Chi si aspettava il solito revisionismo tanto in auge ultimamente, rimarrà deluso. La mostra al Casino di Principi di villa Torlonia, fra i tanti obiettivi, sembra avere anche quello di mostrare come il ventennio fascista poco abbia influito sulla visione degli artisti romani, e in particolare di coloro che si riunirono nella celeberrima Scuola.
L’allestimento si snoda fra le sale della palazzina rispettando tre sezioni: quella dedicata al “piccolo mondo” dell’autore, intitolata “L’artista e lo studio”, quella che segue le tracce del rapporto fra gli artisti e la loro città d’elezione, dal significativo titolo “La città dell’anima” e la terza, “Il corpo”, specchio di un’indagine che ha da sempre accompagnato l’arte e che è stato indubbiamente centrale anche nel lavoro di molti degli artisti esposti.

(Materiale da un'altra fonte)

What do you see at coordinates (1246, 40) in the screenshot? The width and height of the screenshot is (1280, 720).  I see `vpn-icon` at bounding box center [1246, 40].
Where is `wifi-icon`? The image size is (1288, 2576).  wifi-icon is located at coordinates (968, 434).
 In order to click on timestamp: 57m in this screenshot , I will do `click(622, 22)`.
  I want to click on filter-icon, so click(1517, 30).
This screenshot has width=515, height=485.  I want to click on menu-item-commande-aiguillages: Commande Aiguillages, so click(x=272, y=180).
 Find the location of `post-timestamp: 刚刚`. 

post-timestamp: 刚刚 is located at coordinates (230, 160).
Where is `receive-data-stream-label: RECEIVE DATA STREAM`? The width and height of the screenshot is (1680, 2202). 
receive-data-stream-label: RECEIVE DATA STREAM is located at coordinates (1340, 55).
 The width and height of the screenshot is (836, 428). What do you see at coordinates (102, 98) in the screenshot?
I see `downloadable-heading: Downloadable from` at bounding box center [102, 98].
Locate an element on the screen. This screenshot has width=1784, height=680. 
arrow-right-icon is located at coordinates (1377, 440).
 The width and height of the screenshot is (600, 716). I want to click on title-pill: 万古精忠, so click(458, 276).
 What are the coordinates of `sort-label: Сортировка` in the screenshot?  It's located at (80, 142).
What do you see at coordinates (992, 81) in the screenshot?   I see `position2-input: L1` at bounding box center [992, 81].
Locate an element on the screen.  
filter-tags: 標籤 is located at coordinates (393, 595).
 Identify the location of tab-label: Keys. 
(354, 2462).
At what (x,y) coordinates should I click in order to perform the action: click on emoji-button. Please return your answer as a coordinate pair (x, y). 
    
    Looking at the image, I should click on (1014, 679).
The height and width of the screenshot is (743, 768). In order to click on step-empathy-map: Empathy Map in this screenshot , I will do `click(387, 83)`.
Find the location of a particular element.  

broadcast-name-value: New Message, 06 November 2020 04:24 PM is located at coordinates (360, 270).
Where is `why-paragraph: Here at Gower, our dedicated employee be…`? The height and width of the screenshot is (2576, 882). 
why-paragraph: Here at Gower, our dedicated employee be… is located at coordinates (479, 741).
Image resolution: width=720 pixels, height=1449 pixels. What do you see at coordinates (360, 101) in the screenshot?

Artisti ricchi di individualità ma senza individualismi, questi, alla ricerca costante di un registro espressivo che racconti il vissuto senza perdere di vista la dimensione del narrare collettivo. Presupposto inevitabile se si lavora in una città dove è il “pulviscolo di umanità” a fornire i colori necessari alla tavolozza affinché esista il quadro. Colori decisi a stagliarsi il più possibile netti sotto il bigio cupo e opprimente fornito dal periodo storico di quell’epoca, soprattutto nella Capitale.
Una Roma brumosa, livida, secca, quindi. Ma pur sempre Roma. Con quel tratto nostalgico, riflessivo che contraddistingue le opere del gruppo, pur nella loro evidente diversità. E gli autoritratti – altro leit motiv della mostra, come si è detto -, a far da contraltare ai monumenti dando voce al vissuto intimo degli artisti, rappresentato a volte anche dal loro studio di pittori e scultori o dalle nature morte che richiamano comunque un minimalismo di delicata intimità.
E poi i corpi. Che perdono la loro retorica imperialista per diventare strumento quasi funzionale, se non ai movimenti fisici, sicuramente a quelli dell’anima, testimoniando delle diverse visioni e “proiezioni”, volendole chiamare così, senza però perdere quel tratto estetico e rappresentativo che ne ha siglato per secoli il ruolo di soggetto privilegiato.
Last but not least, la mostra ha anche il pregio di esporre al pubblico opere inedite o che da tempo non venivano proposte, fra cui sono da citare uno straordinariamente poetico Interno con natura morta di Francalancia e la struggente Fucilazione di Renato Guttuso.